• Task
Print word for word the records from the line containing "Nomine (36, 1239)" through the end.
::: Data shown
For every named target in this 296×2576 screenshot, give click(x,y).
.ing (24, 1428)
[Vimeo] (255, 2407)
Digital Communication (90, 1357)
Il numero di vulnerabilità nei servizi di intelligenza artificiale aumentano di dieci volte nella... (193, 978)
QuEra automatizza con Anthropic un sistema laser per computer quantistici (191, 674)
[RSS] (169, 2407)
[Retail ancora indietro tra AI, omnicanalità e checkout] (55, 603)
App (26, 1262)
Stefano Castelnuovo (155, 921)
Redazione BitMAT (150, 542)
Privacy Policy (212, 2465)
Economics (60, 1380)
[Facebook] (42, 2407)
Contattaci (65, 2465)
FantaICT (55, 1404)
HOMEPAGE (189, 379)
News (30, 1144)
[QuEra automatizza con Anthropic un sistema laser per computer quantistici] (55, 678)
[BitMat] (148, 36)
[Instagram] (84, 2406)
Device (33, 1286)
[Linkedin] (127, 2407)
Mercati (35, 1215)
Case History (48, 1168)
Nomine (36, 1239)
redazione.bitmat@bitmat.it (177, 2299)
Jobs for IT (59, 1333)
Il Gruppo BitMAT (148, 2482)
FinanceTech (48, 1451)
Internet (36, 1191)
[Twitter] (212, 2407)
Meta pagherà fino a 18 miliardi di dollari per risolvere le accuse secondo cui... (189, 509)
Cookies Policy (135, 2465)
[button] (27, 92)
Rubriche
::::::
• Task result
Nomine (36, 1239)
redazione.bitmat@bitmat.it (177, 2299)
Jobs for IT (59, 1333)
Il Gruppo BitMAT (148, 2482)
FinanceTech (48, 1451)
Internet (36, 1191)
[Twitter] (212, 2407)
Meta pagherà fino a 18 miliardi di dollari per risolvere le accuse secondo cui... (189, 509)
Cookies Policy (135, 2465)
[button] (27, 92)
Rubriche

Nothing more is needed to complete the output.